Faut-il les croire ? Quelle est la crédibilité d’une presse française qui, soudainement, se prend de passion pour l’Afrique dans sa globalité et entend nous présenter le continent comme le « nouveau moteur de croissance qui, le jour venu, pourra prendre le relais des autres » ? Non pas que le continent n’ait pas d’atouts ? Non pas qu’il n’ait pas, non plus, les hommes et les femmes qu’il faut à la place qu’il faut ?
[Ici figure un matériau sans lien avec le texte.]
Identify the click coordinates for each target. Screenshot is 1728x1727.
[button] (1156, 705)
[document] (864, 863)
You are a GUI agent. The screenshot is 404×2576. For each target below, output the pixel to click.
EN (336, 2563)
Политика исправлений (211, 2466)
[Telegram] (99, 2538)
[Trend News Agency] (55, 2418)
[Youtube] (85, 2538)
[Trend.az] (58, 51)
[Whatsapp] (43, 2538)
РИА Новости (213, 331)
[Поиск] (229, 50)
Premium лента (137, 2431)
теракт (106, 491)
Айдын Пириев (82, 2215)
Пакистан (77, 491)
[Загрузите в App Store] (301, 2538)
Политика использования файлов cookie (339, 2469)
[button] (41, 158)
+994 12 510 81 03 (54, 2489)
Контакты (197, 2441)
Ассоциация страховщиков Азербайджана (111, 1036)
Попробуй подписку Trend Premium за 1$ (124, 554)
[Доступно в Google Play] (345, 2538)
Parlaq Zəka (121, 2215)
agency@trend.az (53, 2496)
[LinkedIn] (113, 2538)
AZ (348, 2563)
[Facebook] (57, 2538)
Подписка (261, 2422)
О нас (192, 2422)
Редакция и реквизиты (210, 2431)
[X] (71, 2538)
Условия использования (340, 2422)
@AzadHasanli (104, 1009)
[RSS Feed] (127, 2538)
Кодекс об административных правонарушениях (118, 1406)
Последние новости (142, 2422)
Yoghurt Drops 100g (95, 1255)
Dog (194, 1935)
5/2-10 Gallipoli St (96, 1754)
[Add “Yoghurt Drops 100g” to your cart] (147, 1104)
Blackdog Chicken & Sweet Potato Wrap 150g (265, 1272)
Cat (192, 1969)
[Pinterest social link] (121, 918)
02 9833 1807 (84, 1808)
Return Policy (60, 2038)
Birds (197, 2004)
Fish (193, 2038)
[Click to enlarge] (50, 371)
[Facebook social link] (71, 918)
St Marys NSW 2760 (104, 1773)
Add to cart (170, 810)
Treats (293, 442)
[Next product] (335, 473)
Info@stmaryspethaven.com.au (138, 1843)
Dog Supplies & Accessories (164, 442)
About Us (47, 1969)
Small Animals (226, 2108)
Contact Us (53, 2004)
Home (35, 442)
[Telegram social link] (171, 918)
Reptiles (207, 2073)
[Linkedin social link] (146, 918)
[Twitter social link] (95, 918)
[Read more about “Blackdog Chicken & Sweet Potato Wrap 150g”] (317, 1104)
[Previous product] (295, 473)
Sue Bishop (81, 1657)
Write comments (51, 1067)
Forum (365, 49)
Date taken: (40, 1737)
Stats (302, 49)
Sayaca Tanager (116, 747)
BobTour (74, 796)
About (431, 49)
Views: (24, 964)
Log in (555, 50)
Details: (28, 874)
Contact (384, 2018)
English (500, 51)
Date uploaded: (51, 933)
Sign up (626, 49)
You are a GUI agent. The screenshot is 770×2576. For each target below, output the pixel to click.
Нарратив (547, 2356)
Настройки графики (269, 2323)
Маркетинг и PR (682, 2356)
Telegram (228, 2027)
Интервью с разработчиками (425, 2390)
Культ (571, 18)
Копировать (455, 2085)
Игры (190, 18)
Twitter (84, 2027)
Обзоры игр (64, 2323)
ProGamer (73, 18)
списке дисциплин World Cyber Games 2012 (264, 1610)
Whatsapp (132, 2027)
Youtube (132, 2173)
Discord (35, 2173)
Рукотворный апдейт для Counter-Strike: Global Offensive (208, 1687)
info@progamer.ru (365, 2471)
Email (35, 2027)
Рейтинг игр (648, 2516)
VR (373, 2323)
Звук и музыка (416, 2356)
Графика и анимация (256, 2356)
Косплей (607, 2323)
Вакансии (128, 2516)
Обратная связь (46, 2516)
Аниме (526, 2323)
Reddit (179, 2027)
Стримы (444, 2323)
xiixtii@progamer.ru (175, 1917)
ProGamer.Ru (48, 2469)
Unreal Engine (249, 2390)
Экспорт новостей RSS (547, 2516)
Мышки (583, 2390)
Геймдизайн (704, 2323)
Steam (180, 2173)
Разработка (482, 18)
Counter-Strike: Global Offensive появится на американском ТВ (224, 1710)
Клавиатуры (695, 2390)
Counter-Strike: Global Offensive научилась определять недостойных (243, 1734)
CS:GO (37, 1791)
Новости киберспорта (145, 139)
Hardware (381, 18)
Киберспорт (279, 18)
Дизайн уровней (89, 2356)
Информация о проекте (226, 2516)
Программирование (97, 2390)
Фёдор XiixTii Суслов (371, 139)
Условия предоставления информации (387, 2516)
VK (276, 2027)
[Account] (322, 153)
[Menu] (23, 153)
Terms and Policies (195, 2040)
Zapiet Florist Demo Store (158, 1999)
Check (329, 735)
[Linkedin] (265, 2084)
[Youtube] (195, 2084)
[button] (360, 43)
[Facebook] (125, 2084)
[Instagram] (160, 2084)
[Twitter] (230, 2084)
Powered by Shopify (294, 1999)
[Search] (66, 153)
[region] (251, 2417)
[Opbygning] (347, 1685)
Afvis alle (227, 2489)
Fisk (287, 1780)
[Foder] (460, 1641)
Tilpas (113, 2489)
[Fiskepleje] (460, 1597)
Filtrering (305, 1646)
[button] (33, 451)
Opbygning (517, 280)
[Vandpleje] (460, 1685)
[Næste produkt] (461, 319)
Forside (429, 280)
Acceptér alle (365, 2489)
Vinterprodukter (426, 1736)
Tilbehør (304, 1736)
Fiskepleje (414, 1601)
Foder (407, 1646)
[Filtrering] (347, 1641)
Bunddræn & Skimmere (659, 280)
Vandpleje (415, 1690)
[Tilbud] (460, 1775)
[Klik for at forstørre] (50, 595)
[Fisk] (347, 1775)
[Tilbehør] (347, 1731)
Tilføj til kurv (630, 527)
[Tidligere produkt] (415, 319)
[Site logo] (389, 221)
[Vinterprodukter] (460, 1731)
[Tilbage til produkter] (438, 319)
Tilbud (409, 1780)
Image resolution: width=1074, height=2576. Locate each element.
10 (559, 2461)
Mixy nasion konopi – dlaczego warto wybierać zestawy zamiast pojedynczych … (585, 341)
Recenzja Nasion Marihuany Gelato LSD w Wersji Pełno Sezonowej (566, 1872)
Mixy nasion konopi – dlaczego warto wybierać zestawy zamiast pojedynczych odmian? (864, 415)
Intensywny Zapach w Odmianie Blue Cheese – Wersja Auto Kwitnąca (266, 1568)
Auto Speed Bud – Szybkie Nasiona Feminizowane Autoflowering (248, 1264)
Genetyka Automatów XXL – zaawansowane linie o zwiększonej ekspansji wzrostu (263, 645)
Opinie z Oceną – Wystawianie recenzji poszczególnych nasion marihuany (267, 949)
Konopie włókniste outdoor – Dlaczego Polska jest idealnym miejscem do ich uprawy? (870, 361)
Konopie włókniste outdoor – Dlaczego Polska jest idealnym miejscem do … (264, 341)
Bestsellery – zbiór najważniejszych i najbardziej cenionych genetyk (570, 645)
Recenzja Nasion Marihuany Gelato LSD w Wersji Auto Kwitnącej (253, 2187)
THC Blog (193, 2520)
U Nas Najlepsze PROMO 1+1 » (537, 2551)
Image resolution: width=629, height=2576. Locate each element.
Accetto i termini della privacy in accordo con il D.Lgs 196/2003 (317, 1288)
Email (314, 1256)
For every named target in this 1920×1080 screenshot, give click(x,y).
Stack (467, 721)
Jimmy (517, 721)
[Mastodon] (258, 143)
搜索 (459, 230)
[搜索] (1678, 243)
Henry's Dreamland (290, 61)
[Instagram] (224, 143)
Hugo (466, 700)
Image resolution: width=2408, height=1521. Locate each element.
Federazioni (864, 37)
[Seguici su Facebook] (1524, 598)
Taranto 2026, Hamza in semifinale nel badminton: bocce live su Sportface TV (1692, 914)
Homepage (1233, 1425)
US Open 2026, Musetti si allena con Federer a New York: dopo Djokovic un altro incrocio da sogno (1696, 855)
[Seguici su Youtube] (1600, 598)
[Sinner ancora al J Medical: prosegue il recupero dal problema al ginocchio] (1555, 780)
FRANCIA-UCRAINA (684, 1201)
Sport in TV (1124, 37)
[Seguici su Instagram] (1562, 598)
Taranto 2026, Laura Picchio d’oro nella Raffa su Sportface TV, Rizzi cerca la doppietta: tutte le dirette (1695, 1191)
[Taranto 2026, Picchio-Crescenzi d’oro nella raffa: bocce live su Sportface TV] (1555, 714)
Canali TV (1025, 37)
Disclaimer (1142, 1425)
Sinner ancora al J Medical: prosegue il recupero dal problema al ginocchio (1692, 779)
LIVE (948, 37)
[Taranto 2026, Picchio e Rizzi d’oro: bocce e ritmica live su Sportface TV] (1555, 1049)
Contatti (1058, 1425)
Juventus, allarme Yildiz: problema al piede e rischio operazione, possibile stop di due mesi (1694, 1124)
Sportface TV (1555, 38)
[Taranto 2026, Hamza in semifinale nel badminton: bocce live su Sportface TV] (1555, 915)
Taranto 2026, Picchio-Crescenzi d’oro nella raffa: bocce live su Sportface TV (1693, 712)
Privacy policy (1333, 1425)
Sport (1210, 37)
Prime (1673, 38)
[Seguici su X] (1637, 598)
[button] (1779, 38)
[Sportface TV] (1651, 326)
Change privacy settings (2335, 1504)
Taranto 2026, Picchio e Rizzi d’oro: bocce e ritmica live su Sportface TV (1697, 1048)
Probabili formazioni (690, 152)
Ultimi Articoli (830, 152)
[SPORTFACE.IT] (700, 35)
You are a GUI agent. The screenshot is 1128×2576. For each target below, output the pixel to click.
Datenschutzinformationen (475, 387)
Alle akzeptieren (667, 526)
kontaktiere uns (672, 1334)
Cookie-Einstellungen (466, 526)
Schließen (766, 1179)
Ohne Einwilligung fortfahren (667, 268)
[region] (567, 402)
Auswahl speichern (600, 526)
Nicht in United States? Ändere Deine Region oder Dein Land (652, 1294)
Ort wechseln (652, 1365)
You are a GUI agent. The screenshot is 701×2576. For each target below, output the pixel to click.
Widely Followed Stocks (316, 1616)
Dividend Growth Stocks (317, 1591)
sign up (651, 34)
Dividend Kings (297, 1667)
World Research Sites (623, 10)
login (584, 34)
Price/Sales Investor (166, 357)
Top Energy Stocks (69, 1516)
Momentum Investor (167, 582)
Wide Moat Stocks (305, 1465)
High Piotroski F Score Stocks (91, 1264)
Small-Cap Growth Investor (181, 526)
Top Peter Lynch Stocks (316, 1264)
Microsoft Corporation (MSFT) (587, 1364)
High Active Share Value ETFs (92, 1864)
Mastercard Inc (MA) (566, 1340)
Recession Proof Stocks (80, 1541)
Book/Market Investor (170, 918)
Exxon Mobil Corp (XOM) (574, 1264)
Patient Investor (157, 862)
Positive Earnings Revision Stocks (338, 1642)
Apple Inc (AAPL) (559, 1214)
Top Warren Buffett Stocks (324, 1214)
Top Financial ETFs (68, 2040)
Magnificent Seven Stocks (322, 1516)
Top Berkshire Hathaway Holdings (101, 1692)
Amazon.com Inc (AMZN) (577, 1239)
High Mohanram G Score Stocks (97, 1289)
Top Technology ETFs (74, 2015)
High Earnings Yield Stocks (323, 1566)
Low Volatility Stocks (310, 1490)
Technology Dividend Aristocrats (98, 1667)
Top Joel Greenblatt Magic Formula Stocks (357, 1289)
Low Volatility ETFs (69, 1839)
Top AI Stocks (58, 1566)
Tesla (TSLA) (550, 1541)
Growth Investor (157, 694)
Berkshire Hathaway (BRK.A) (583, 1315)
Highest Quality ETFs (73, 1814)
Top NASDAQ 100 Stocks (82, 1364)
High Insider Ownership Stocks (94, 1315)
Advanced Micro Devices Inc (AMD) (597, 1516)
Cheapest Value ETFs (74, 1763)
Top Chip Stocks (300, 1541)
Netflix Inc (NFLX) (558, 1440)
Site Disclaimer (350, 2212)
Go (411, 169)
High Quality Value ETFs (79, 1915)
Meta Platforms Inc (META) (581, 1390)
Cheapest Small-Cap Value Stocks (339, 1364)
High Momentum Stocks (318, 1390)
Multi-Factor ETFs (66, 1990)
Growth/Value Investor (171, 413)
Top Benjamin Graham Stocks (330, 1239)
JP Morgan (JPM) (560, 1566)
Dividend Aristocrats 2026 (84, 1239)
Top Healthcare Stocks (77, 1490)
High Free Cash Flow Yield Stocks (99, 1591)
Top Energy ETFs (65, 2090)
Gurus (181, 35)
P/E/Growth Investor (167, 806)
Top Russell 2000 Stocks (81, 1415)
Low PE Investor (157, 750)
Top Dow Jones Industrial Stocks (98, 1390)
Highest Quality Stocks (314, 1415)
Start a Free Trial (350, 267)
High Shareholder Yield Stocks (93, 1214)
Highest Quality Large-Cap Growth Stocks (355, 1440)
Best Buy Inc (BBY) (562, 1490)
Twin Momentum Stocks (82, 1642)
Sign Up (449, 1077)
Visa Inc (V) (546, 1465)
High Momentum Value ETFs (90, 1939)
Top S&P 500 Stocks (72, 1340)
Mais il y a une réalité qui s’impose à tous et je ne suis pas convaincu que le fait de la nier fasse progresser la « cause africaine ». Le Point (cf. LDD 0649/Lundi 24 mars 2014) propose un site d’information sur une Afrique « chic » accessible par un simple « clic » : www.lepointafrique.fr. A y aller voir, cela semble loin du propos soft de Franz-Olivier Giesbert. On n’y trouve rien de plus que ce qu’on trouve ailleurs sur des sites qui, ayant une vision globale du continent africain, donnent une information globale. Pour l’Afrique comme pour le reste du monde, lepointafrique aura vite fait le tour des bonnes nouvelles et des nouvelles élites. On peut bien vouloir « positiver » la réalité s’impose, particulièrement en matière économique. Ce qui ne signifie pas, pour autant, qu’il n’y a pas, sur ce continent, des pays qui sortent de la gangue du sous-développement. La Coface vient d’en dénicher quatre : Kenya, Tanzanie, Zambie, Ethiopie. Ayant un réel potentiel de croissance mais pénalisés par un environnement des affaires « délicat » ; pour ne pas dire plus. Pas un francophone. C’est peut-être que, justement, la presse francophone ne joue pas le rôle qui est le sien en voulant laisser penser que « tout va très bien, Madame la Marquise ».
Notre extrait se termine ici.